Tak berselang lama gerbang Menara Kehidupan menyambut semua calon pemain baru. Antusiasme terlihat jelas di sana. Senyuman, semangat dan kegembiraan mendominasi antrian yang cukup panjang dan berkelok-kelok layaknya ular.

"Bagaimana bisa mereka bersikap seperti itu?" Langkah Alex melambat saat melewati gerbang.

Bagi Alex situasi di sekitarnya sekarang bukan sesuatu yang selama ini dia bayangkan. Selama ini Alex selalu didoktrin oleh keluarganya jika game Another Life bukan sekedar permainan. game tersebut bisa mempengaruhi kehidupan nyata. Apapun yang terjadi di dalam game sudah dapat dipastikan akan mempengaruhi kehidupan nyata setiap pemainnya, entah itu baik maupun buruk. Oleh karena itu seluruh keluarga Alex menganggap game yang dikendalikan oleh pemerintah dunia itu sebagai dunia kedua dan akan menjalaninya dengan serius.

Seraya mendekati ekor barisan, Alex mencoba mempengaruhi otaknya yang terlanjur terkontaminasi ajaran keluarganya sendiri. Alex berusaha menerima dan menganggap situasi di sekitarnya sebagai sebuah kewajaran.
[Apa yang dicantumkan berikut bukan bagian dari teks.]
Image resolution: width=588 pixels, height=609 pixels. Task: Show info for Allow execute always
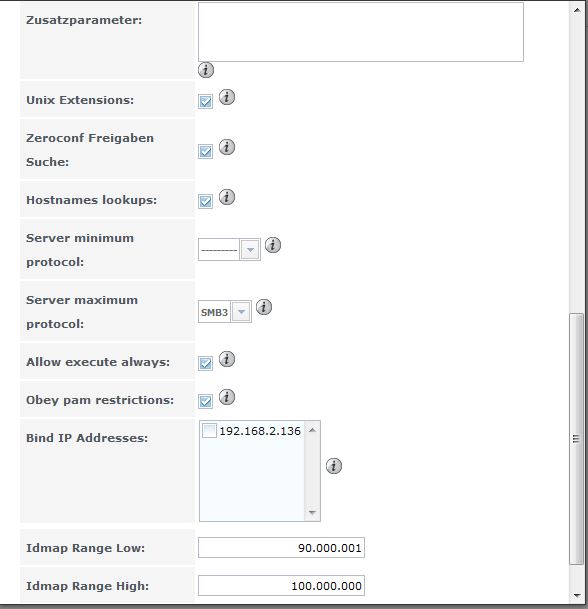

"Sepertinya tidak seburuk yang kakek bilang." Alex mengamati keramaian di sekitarnya. Mau dilihat dari sisi manapun, mereka semua menebar kebahagiaan. Tidak ada guratan kekhawatiran di wajah mereka, apalagi ketakutan atas hancurnya masa depan jika seandainya permainan mereka hancur dan gagal total. "Baiklah! Aku akan menjadi seperti mereka." Senyum merekah lebar di bibir Alex.

Seiring berjalannya waktu, barisan bergerak perlahan ke depan. Alex yang awalnya berdiri di ekor barisan kini berada di bagian depan. Hanya tinggal menunggu belasan orang. Namun saat giliran Alex tiba, sebuah suara seketika menggelegar dan menarik perhatian semua orang di dalam barisan. Alex yang juga mendengarnya ikut menoleh ke sumber suara.

Sekitar lima puluh meter dari tempat pendaftaran, tepat di jalan setapak di tengah taman, sekelompok remaja laki-laki sedang berdiri angkuh di depan seorang gadis yang sedang sibuk memasukan beberapa perlengkapan ke dalam sebuah koper hitam. Beberapa satpam menghampiri tak lama kemudian. Mereka mencoba menengahi dan menenangkan situasi. Namun usaha mereka di acuhkan dan si gadis semakin mendapat perlakuan diskriminatif.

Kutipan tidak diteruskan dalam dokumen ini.